> Document segment:
________________________

4. Create project plans for the documentation projects
Now that you have a list of projects and priorities, along with different specialization categories and assigned writers, you’re ready to move on to the next phase: creating project plans for these projects. Each tech writer will need to sync with the different product managers needing information for these plans.
Each tech writer should reach out to the respective product manager (PM) to find out what docs are needed for their project. PMs might reach out proactively as well, which is great when they do.
After some back and forth over email or other channels, the tech writer would then ask the PM to create a project-intake ticket for the needed documentation. The project-intake ticket should require the PM to complete a comprehensive, in-depth set of fields related to the project. Here’s an example of what this project-intake ticket might consist of:
Documentation project plan
This project plan defines the scope and details for a larger doc project. Complete as much information as you can, as this will help us get better oriented and familiar with the doc needs.

________________________

> Data shown:
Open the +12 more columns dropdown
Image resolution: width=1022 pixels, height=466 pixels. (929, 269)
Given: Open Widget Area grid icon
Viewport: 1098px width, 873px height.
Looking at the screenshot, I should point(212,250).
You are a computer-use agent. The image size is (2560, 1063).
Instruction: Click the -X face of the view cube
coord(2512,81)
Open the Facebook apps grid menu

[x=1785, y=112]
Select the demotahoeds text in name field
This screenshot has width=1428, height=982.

________________________

> Your tasks:
1. Please rewrite the documentation-planning passage between "After some back" and "the doc needs.", inclusive, replacing "project-intake ticket" with "intake form".
2. According to the documentation-planning passage, whom should each tech writer contact to learn what docs a project needs?

> Answers per task:
1.
After some back and forth over email or other channels, the tech writer would then ask the PM to create a intake form for the needed documentation. The intake form should require the PM to complete a comprehensive, in-depth set of fields related to the project. Here’s an example of what this intake form might consist of:
Documentation project plan
This project plan defines the scope and details for a larger doc project. Complete as much information as you can, as this will help us get better oriented and familiar with the doc needs.

2. The respective product manager (PM) for that project.